See here for the windows version,
http://mame.groovy.org/WindowsATIDrivers/. Ideally you want to be using an older ATI card below 5 series, custom drivers for said ATI card and CRT display...but i have been using it on my LCD TV with an Nvidia card combined with powerstrip (a new feature added to GroovyMAME) and get suber results.
Look at the Groovymame forum over at BYOAC forum for more info on how to set it up........
http://forum.arcadecontrols.com/index.php?board=52.0Blurb on GroovyMAME......
* Generate custom modelines and use them as game calls for them
* In Windows with ATI cards we can alter the refresh rate of existing modelines for game requirements
* Resolution change capability with modeline switching in Windows and Linux, PSX games and others
* Multithreaded mode and waitvsync work together in Windows without throttle
* MKChamp hi score patch compatible/ Works with Linux too (hiscore.dat goes in the \hi\ directory)
* Froger/Galaxian resolution fixes for Windows and Linux (so they look normal for arcade resolutions)
* Sound sync for Windows (not in Linux) triplebuffer, capable of being turned off (default)

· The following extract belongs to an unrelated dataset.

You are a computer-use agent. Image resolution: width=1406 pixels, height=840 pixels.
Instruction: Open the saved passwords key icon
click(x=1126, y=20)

* Clean stretch both Windows and Linux
* Redraw frames so 30Hz games run at 60Hz like Tron in Windows and Linux
* Most settings and features are automatically set as needed depending on the resolution used,
like if throttling is necessary, or can use vsync instead, or fall back to triplebuffer.
* In Windows can use ArcadeVGA 3000 cards or others without any .ini files, picks best resolution automatically
Notes:
Always start with a fresh mame.ini file generated from groovymame, the defaults are
the best for modeline generation and different from normal mame or cabmame or any other
mame.
ATI cards, mostly 9200/9250 and HD2xxx and above cards should be used. In Linux
anything besides the X8xx series should work and in Windows your limited only by
ATI cards that work with Soft15khz (Since we use the same registry custom modelines).
In Linux possibly other cards work, it just depends on if xrandr can setup custom
modelines and the card can handle vsync interrupts properly. Any testing results of
stray cards are welcome, reports are helpful in getting more cards working in the future.
Calamity has custom ATI drivers, 32 and 64 bit, which contain preset custom modelines to
work best with groovymame. That way you don't need Soft15khz unless you want to add more
custom modelines, his drivers have the ability to store close to 120 modelines and that
is the limit (normally only 60 on regular catalyst drivers).